• **RECORDS SHOWN**:
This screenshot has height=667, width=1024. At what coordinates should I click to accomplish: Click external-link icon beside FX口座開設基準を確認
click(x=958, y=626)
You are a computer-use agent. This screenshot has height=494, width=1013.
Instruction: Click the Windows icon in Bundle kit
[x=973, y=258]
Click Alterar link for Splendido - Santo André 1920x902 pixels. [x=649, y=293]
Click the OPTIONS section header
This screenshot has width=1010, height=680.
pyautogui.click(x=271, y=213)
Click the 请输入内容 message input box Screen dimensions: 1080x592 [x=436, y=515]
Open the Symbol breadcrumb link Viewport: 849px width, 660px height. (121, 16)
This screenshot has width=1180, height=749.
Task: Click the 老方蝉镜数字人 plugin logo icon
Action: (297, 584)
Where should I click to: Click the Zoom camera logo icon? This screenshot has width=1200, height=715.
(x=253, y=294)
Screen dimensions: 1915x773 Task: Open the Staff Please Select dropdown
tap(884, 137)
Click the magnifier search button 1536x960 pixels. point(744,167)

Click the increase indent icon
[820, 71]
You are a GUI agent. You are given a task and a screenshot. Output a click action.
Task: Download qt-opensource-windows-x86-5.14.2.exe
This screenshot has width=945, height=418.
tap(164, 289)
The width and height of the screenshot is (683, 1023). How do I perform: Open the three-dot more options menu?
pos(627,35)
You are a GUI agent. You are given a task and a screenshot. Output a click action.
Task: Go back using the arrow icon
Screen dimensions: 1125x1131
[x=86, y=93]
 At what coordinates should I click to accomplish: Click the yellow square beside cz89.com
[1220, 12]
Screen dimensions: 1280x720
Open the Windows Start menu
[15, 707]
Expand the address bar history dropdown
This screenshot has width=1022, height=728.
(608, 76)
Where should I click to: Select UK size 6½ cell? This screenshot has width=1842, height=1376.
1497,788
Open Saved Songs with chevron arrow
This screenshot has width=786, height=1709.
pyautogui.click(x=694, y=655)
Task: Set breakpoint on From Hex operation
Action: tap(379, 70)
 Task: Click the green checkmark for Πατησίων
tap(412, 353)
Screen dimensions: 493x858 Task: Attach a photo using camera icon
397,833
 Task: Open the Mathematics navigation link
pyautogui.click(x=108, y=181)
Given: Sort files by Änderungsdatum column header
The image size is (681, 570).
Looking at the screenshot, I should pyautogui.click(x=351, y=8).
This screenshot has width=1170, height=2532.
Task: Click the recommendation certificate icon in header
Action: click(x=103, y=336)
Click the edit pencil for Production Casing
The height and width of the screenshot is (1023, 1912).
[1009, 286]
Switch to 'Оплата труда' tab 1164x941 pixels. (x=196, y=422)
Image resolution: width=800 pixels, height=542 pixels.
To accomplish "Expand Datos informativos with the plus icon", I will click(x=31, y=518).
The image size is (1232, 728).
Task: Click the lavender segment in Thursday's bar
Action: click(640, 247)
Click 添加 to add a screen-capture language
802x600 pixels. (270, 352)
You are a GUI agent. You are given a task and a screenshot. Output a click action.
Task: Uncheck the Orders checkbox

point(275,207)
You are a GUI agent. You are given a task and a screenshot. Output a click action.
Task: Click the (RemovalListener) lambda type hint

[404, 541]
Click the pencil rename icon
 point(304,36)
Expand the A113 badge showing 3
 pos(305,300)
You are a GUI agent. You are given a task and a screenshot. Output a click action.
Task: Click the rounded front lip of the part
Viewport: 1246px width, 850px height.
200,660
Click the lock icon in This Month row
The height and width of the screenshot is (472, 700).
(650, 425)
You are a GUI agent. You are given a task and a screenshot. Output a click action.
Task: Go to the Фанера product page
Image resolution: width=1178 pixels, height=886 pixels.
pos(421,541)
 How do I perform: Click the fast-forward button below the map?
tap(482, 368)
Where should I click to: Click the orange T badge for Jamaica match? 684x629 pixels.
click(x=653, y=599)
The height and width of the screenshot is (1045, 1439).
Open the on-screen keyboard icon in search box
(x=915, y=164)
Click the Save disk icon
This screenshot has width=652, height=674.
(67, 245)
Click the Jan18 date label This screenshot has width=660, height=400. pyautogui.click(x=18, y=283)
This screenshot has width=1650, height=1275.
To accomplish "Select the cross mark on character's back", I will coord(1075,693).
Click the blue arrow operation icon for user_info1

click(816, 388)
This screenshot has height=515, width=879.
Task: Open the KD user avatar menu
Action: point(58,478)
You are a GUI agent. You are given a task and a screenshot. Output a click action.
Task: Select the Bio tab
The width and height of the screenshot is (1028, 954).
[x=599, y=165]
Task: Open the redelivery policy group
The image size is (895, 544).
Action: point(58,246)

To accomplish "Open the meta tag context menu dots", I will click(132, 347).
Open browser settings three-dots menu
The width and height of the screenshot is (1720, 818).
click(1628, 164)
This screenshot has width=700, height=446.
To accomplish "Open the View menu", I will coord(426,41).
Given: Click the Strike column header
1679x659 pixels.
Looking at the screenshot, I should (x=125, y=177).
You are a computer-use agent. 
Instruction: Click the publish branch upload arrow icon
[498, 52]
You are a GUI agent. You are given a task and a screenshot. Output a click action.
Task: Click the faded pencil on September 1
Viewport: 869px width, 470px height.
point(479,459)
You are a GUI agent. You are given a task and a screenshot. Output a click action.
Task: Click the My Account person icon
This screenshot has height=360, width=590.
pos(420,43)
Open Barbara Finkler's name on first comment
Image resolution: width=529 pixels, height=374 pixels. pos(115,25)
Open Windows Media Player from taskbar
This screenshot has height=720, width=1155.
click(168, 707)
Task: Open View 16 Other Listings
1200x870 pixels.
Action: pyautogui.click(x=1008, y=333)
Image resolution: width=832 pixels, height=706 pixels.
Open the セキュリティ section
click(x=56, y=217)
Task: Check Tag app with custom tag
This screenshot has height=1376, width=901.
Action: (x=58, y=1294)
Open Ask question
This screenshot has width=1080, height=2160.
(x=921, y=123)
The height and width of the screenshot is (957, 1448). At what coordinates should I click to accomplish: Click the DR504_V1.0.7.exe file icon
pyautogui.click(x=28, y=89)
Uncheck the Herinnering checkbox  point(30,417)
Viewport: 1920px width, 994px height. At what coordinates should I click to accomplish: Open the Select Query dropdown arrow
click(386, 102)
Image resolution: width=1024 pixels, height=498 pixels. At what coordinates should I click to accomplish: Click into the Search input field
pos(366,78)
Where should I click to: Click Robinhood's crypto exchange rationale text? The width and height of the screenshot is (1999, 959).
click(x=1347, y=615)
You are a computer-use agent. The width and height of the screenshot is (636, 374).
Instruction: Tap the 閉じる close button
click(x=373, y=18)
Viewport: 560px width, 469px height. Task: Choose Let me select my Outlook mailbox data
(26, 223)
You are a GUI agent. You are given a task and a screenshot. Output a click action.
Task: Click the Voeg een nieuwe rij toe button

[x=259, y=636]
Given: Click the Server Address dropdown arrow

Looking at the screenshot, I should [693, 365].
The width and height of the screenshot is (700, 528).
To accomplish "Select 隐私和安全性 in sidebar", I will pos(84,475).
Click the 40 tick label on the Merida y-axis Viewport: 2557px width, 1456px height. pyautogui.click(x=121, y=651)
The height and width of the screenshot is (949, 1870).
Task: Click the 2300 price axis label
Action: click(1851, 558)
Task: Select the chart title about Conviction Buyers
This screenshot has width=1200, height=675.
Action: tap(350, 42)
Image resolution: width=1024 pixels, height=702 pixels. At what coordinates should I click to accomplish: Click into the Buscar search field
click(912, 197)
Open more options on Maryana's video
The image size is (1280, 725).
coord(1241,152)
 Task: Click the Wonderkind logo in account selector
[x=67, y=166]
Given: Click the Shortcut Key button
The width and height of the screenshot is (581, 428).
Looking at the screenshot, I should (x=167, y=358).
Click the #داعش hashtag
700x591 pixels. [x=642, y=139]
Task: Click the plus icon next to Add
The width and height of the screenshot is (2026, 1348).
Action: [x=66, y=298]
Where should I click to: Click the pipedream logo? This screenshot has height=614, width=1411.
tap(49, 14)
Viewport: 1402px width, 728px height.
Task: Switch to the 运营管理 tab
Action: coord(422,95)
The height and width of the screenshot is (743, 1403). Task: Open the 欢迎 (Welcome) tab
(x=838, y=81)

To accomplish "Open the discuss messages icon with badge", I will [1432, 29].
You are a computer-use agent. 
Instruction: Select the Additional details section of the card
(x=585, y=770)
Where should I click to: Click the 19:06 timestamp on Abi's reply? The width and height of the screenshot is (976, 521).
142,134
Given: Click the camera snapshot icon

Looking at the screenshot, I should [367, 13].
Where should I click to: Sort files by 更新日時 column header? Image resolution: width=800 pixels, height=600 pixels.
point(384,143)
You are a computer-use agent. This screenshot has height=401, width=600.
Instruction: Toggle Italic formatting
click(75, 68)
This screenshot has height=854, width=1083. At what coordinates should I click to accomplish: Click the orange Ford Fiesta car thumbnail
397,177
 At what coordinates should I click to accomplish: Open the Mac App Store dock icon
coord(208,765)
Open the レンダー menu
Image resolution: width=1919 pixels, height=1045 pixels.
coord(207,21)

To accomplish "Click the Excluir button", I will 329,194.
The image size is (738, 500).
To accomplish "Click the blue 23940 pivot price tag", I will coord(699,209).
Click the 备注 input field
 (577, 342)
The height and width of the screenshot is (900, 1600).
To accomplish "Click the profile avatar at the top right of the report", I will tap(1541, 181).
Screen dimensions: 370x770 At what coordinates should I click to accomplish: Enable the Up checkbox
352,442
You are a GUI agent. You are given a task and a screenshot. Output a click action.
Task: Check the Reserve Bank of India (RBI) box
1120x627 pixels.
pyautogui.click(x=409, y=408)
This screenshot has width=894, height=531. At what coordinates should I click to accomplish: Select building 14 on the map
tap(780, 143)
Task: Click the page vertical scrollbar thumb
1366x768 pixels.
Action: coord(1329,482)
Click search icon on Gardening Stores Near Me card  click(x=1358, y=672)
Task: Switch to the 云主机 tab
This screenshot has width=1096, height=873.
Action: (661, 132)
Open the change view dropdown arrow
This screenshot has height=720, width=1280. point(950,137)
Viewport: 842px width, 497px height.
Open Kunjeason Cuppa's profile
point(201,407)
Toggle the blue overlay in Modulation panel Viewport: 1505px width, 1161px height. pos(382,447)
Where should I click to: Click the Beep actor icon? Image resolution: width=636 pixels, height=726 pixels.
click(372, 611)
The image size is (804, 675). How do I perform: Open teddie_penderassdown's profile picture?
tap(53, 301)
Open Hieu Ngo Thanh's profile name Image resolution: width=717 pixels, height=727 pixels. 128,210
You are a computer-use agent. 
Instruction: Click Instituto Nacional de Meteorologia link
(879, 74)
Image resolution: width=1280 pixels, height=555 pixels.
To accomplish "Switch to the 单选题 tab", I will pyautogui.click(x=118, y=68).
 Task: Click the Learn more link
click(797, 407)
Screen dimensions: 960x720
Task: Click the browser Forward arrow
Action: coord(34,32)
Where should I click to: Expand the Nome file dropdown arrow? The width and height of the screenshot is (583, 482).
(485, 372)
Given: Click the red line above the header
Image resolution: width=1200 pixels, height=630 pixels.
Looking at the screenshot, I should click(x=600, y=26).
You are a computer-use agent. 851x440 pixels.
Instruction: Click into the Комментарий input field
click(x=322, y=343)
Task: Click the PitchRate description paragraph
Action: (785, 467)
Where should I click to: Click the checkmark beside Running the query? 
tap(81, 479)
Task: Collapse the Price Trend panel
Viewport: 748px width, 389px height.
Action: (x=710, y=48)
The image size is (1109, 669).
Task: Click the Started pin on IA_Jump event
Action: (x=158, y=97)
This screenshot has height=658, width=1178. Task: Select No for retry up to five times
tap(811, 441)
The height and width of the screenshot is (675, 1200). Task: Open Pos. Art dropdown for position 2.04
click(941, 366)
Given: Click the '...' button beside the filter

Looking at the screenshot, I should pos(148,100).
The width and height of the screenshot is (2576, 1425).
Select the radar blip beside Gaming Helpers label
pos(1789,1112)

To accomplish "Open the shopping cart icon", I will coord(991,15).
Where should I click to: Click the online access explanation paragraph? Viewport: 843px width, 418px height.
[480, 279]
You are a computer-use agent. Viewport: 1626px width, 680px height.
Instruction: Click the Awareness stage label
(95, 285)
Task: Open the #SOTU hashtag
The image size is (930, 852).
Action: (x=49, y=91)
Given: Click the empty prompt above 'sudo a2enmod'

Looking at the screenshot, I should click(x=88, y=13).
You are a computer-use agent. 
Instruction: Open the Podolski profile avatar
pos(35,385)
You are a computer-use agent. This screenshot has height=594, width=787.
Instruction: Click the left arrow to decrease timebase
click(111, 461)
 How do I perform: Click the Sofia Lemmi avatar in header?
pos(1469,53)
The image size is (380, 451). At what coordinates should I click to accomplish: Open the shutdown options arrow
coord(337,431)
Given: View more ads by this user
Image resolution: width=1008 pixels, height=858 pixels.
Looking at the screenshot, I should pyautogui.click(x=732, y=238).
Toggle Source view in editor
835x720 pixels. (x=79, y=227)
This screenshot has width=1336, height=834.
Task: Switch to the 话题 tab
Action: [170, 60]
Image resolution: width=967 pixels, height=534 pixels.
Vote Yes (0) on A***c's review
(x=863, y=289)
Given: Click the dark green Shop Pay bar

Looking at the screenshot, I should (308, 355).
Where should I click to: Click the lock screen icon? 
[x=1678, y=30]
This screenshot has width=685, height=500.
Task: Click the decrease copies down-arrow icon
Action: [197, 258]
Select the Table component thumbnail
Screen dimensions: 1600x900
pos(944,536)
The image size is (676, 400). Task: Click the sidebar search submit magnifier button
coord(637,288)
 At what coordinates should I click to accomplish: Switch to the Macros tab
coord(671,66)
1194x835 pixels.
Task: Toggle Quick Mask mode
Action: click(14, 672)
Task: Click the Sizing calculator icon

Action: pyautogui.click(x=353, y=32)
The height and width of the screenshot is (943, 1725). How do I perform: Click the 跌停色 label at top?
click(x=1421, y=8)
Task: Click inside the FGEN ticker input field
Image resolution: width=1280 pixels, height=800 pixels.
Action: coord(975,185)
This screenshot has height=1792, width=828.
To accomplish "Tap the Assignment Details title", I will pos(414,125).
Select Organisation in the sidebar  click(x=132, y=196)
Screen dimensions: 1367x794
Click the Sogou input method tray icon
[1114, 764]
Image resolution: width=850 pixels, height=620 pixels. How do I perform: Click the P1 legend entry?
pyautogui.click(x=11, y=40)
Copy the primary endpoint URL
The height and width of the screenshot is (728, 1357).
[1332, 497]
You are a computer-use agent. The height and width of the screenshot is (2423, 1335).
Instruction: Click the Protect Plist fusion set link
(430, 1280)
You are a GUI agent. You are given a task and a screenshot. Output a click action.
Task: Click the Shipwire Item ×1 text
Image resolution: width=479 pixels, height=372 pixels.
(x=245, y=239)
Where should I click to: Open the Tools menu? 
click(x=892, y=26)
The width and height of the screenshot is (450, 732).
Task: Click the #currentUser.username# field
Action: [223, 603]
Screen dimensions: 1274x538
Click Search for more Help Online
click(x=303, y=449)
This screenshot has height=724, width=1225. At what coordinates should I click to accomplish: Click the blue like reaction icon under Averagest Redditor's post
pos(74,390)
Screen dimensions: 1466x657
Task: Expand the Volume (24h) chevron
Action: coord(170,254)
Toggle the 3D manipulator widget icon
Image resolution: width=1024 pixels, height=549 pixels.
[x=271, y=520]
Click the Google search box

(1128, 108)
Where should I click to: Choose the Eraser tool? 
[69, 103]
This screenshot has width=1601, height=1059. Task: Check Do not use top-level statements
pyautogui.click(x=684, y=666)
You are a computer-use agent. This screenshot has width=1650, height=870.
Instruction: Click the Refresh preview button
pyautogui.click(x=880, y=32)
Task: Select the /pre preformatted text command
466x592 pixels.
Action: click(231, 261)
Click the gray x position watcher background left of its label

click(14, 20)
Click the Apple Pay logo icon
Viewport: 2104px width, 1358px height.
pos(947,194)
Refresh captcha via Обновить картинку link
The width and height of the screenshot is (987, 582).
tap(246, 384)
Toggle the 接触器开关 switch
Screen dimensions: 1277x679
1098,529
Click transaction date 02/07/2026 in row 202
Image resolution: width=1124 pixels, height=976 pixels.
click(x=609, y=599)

• **WHAT TO DO**: Return exactly the lines from the beginning of the data above through the one containing "Open Saved Songs with chevron arrow", please. Include both end lines and add nothing else.

• **YOUR SOLUTION**:
This screenshot has height=667, width=1024. At what coordinates should I click to accomplish: Click external-link icon beside FX口座開設基準を確認
click(x=958, y=626)
You are a computer-use agent. This screenshot has height=494, width=1013.
Instruction: Click the Windows icon in Bundle kit
[x=973, y=258]
Click Alterar link for Splendido - Santo André 1920x902 pixels. [x=649, y=293]
Click the OPTIONS section header
This screenshot has width=1010, height=680.
pyautogui.click(x=271, y=213)
Click the 请输入内容 message input box Screen dimensions: 1080x592 [x=436, y=515]
Open the Symbol breadcrumb link Viewport: 849px width, 660px height. (121, 16)
This screenshot has width=1180, height=749.
Task: Click the 老方蝉镜数字人 plugin logo icon
Action: (297, 584)
Where should I click to: Click the Zoom camera logo icon? This screenshot has width=1200, height=715.
(x=253, y=294)
Screen dimensions: 1915x773 Task: Open the Staff Please Select dropdown
tap(884, 137)
Click the magnifier search button 1536x960 pixels. point(744,167)

Click the increase indent icon
[820, 71]
You are a GUI agent. You are given a task and a screenshot. Output a click action.
Task: Download qt-opensource-windows-x86-5.14.2.exe
This screenshot has width=945, height=418.
tap(164, 289)
The width and height of the screenshot is (683, 1023). How do I perform: Open the three-dot more options menu?
pos(627,35)
You are a GUI agent. You are given a task and a screenshot. Output a click action.
Task: Go back using the arrow icon
Screen dimensions: 1125x1131
[x=86, y=93]
 At what coordinates should I click to accomplish: Click the yellow square beside cz89.com
[1220, 12]
Screen dimensions: 1280x720
Open the Windows Start menu
[15, 707]
Expand the address bar history dropdown
This screenshot has width=1022, height=728.
(608, 76)
Where should I click to: Select UK size 6½ cell? This screenshot has width=1842, height=1376.
1497,788
Open Saved Songs with chevron arrow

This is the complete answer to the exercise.